If you're driving a used car or had your own repaired lately,
you may be missing something: an airbag that works.
Police are calling fake airbags a growing scam.
Two years ago, 53 year Najma Ladhani was alone in her car
just outside Vancouver. She was wearing her seatbelt.
For a reason we'll never know, Ladhani swerved into an oncoming
vehicle.
When police arrived she was crushed over the steering wheel.
Her airbag, which should have protected her, didn't.
"The family is devastated. To us it's a senseless death,"
the victim's niece, Shaheen Tejani, told Marketplace.
Fake airbags 'a huge problem'
Accidents happen all the time, but what makes Najma's death
so different is what police discovered later. The airbag in
her car was fake. Police say she'd be alive today if it had
been real and working.
There's no way to say how big a problem "fake airbags"
is in Canada, but US police believe its huge. They say thousands
of people are driving on North American highways with absolutely
no idea their airbags, like Najma's, are fake.
Tejani still shudders remembering the police officer describing
the fake airbag.
"He showed me the steering wheel with a piece of foam
under the part that says there's an airbag there. It was just
some glue and a piece of foam, and it just shocked everyone."
There's no way to tell how many fake airbags are in Canada.
But U.S. police say it's a huge problem.
Miami police were shocked when they launched Operation Hot
Air two years ago, and found out there are thousands of fake
airbags.
Captain Tom Hunker heads the Murder & Fraud Division
of the North Miami Beach police.
"We have one place here just outside the city that
admitted to selling over six thousand just shells
.so
we know that this is a very profitable thing for these people
to get involved in."
Police say "fakes" or dummy bags
are big business because new airbags cost so much, sometimes
thousands of dollars.
'Socks, beer cans, paper and styrofoam'
stuffed in airbag compartments
As police pursued Operation Hot Air, they found even more
fakes.
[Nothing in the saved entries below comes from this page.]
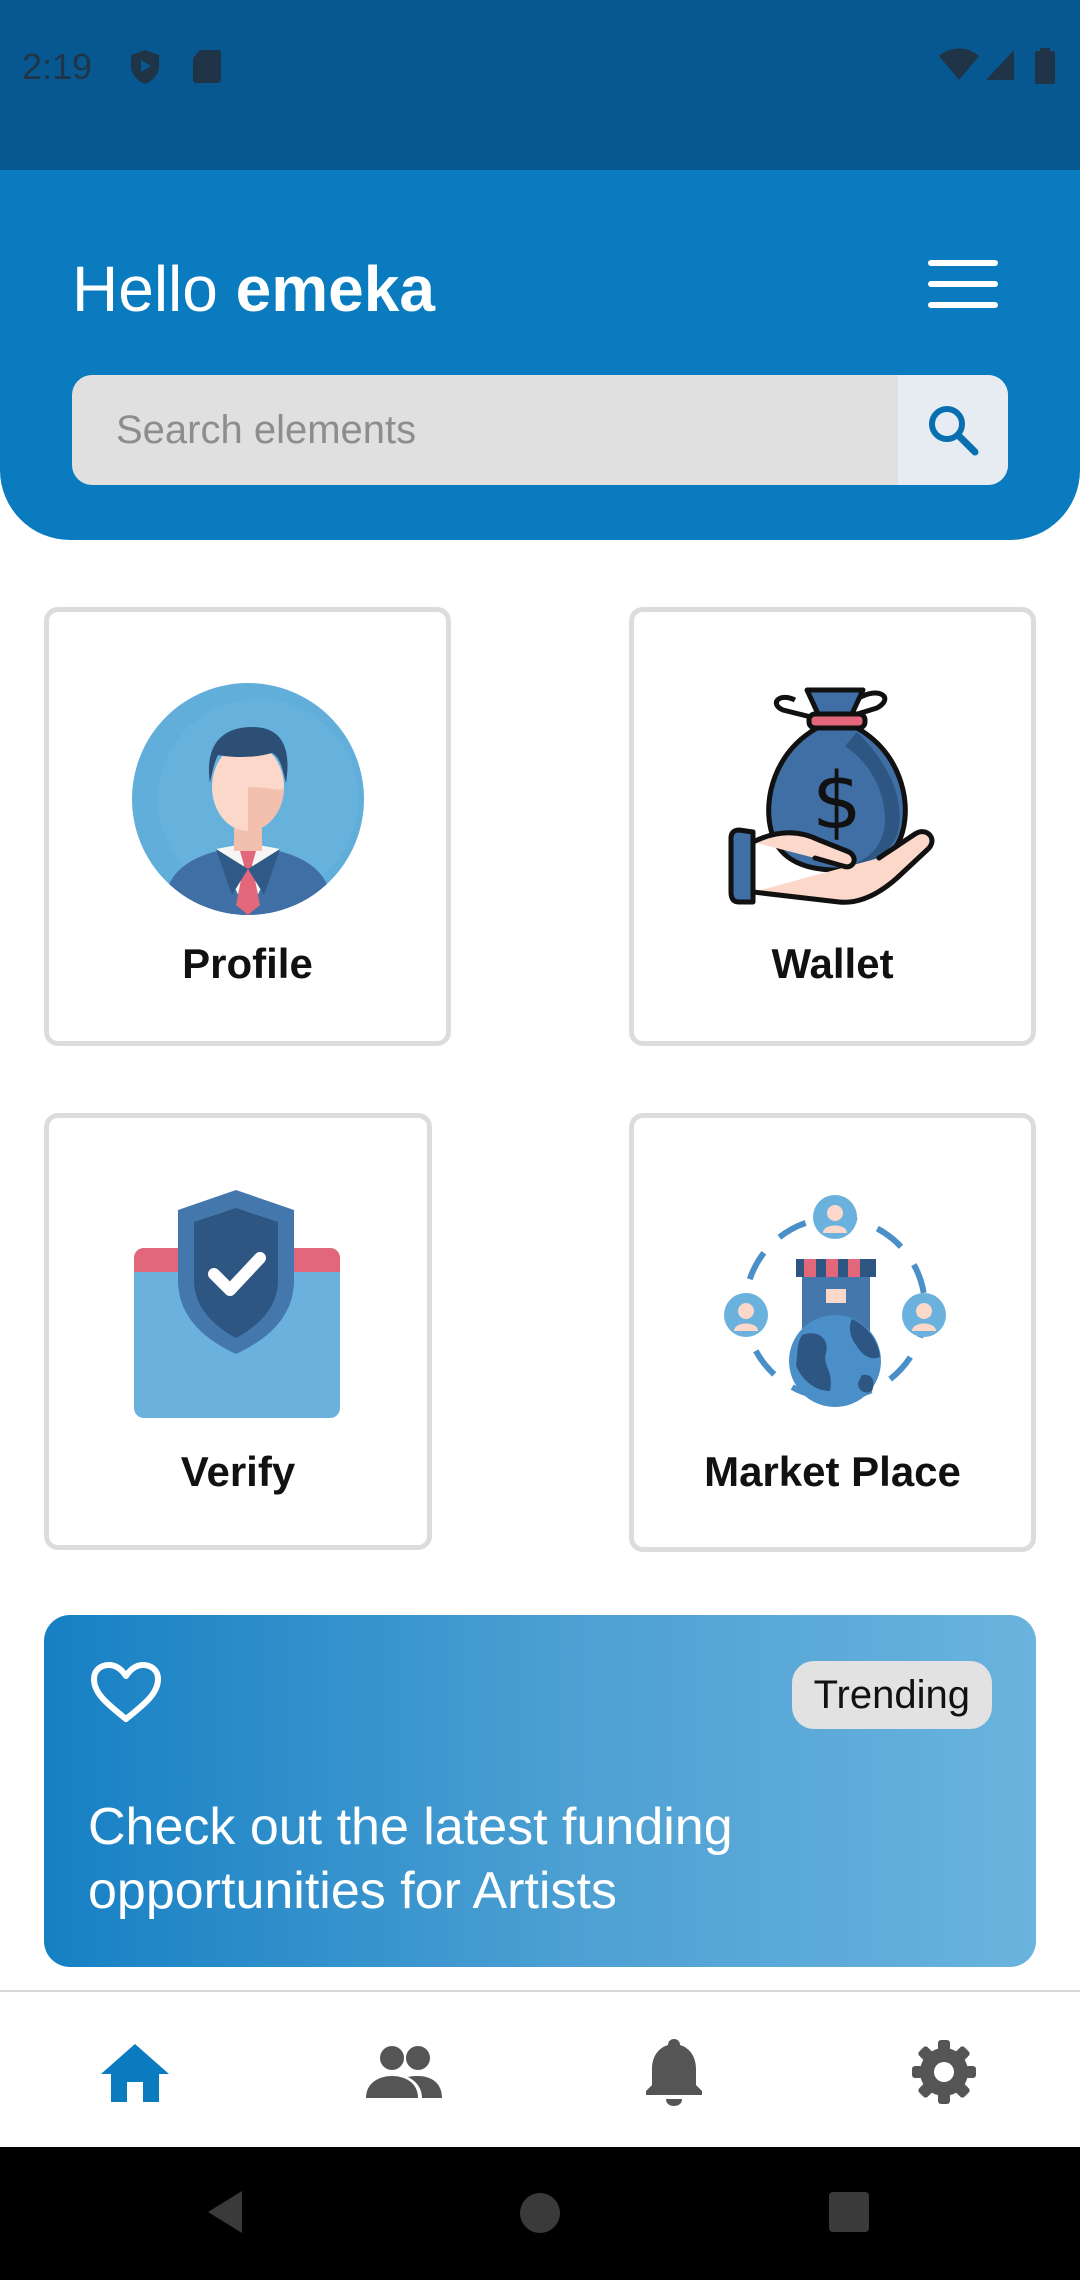 Image resolution: width=1080 pixels, height=2280 pixels. I want to click on gear-icon, so click(944, 2072).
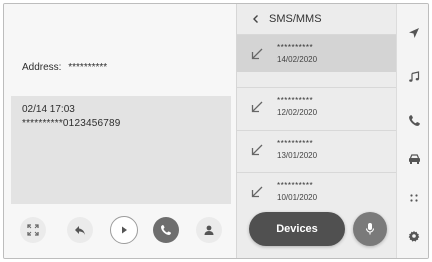 This screenshot has height=262, width=432. What do you see at coordinates (48, 110) in the screenshot?
I see `message-date: 02/14 17:03` at bounding box center [48, 110].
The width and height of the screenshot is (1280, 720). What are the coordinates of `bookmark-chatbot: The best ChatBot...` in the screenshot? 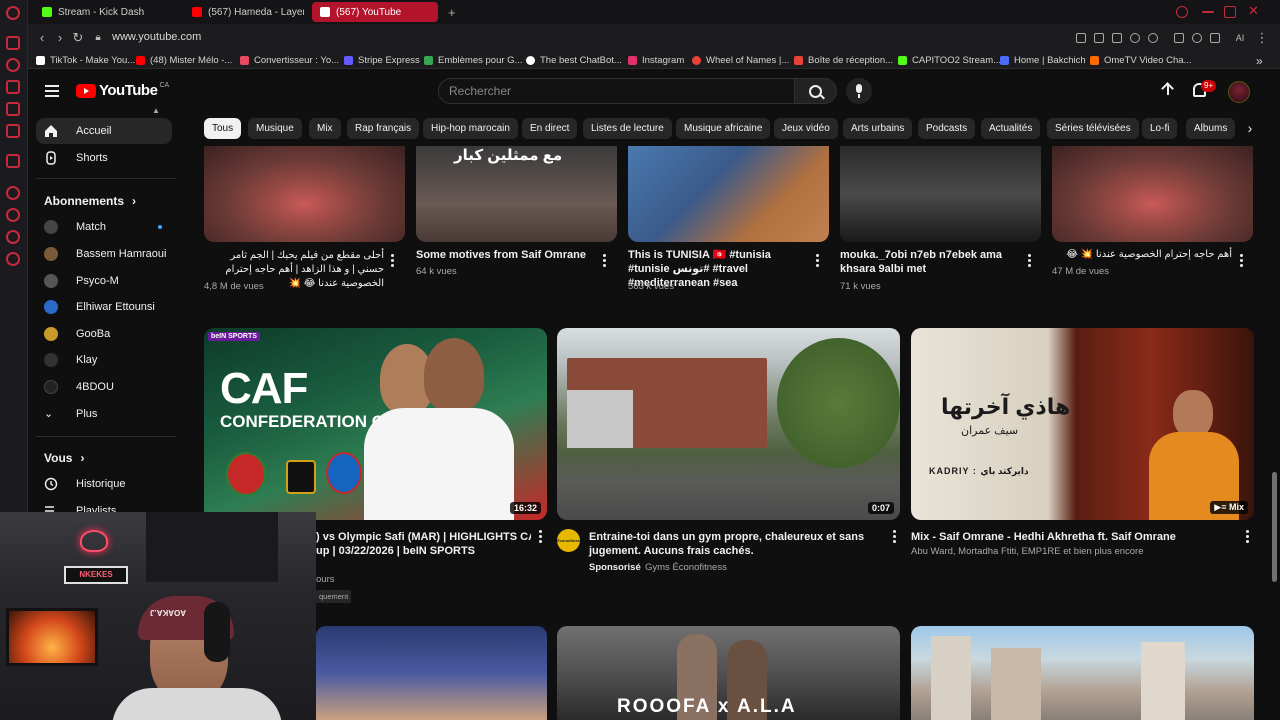 It's located at (574, 60).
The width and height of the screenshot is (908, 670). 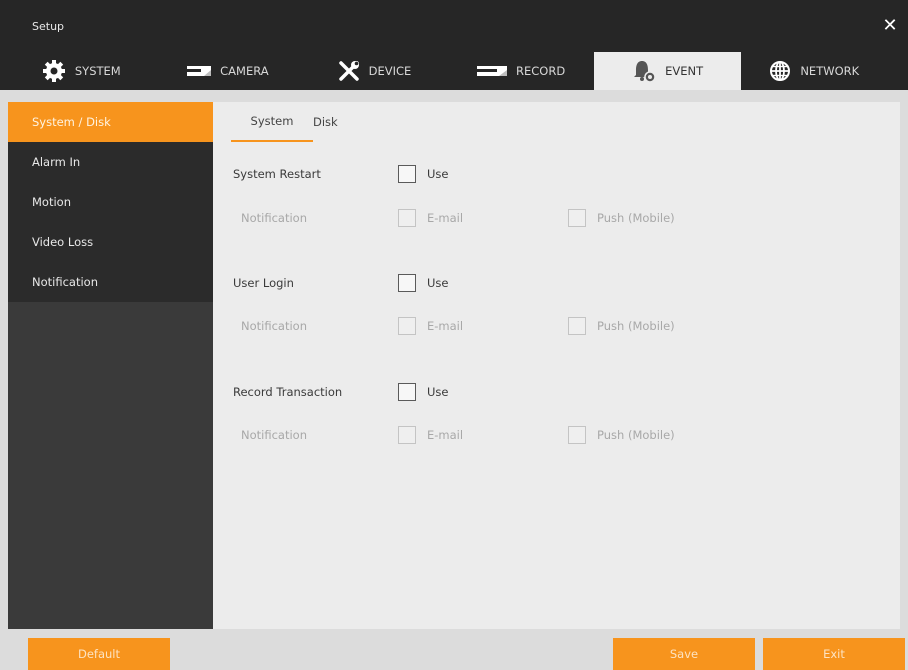 I want to click on tab-network-label: NETWORK, so click(x=830, y=71).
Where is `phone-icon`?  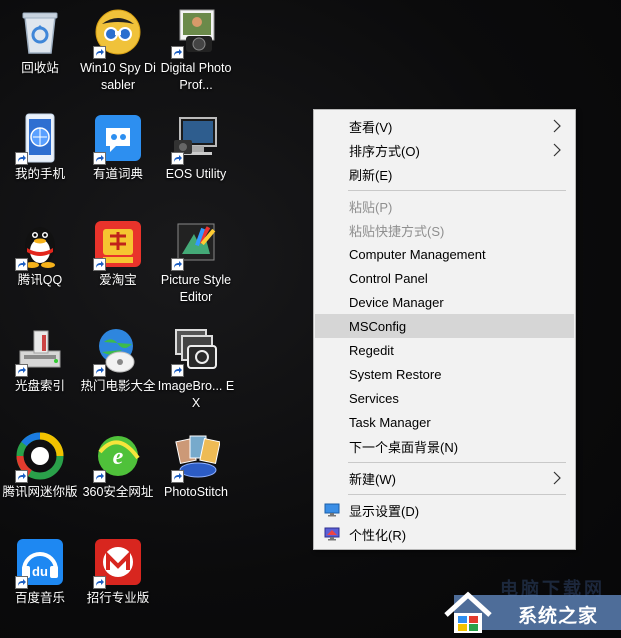 phone-icon is located at coordinates (40, 139).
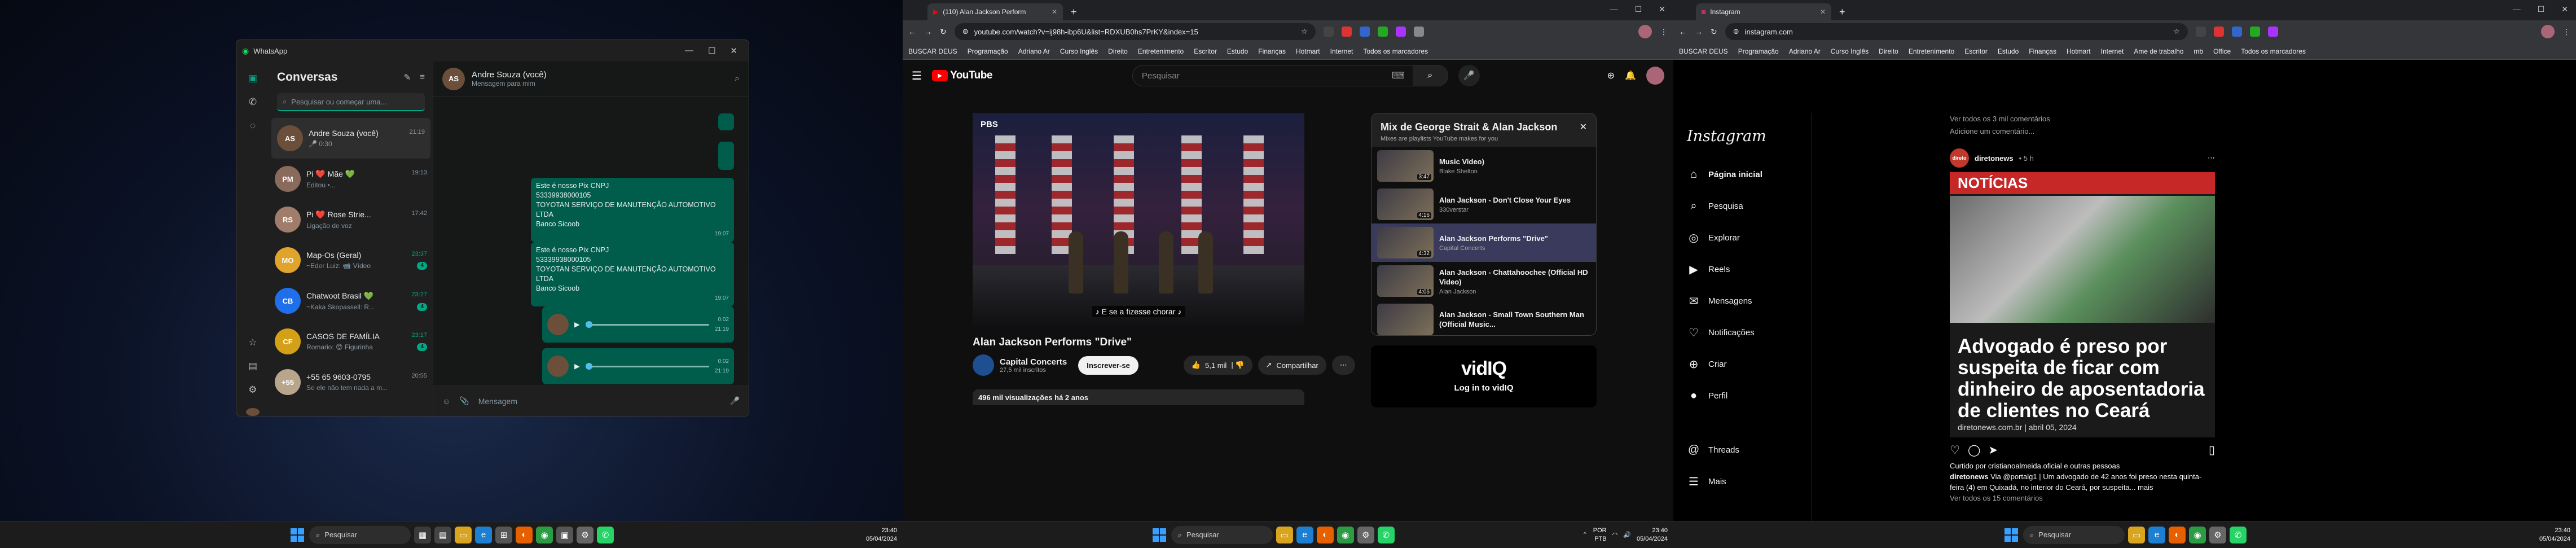 The image size is (2576, 548). I want to click on status-icon: ◌, so click(253, 126).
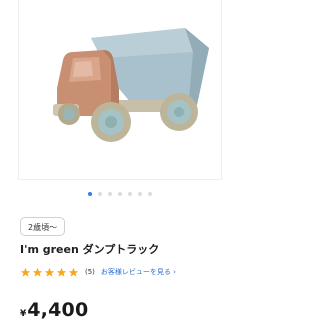 The image size is (320, 321). I want to click on view-reviews-label: お客様レビューを見る, so click(136, 272).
Miami Detective Richard Rand says some airbag compartments
were stuffed with styrofoam.
"It comes out of a can, costs a couple of dollars and
you can buy it in any store
It dries to give you a
hard feeling so if you pressed on this you think that there
is something there, and it's styrofoam."
"I've heard of airbags being stuffed with socks, beer
cans, paper and also styrofoam seems to be a popular material,"
Rand continued.
A recent survey in Los Angeles found of 1,200 vehicles that
had replaced airbags, 66 were fake.
"If you spread that nationally, even between the U.S.
and Canada, that's one in 25 cars that have a fake
bag. You can imagine the potential for these cars getting
into an accident and somebody getting seriously injured
or killed," Captain Hunker said.
Marketplace called a handful of mechanics who inspect
used vehicles.
In Vancouver, Gordon Hemrich has found 10 fakes in 12 months. He says there are
some clear signs that a car may have a fake airbag: "Well, it's soft in
here and usually when there's an airbag it's hard… What they do, they
take out the remaining airbag inside, then they get it repaired by an upholstery
guy, and just seal it off and paint it to make it look good."